# What you should do
The expected output is every entry, repeated exactly.

START Provided material

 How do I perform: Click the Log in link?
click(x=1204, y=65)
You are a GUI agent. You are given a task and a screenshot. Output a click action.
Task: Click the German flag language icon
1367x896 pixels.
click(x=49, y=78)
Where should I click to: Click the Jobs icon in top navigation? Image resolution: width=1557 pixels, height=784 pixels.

END Provided material

# Exercise response
 How do I perform: Click the Log in link?
click(x=1204, y=65)
You are a GUI agent. You are given a task and a screenshot. Output a click action.
Task: Click the German flag language icon
1367x896 pixels.
click(x=49, y=78)
Where should I click to: Click the Jobs icon in top navigation? Image resolution: width=1557 pixels, height=784 pixels.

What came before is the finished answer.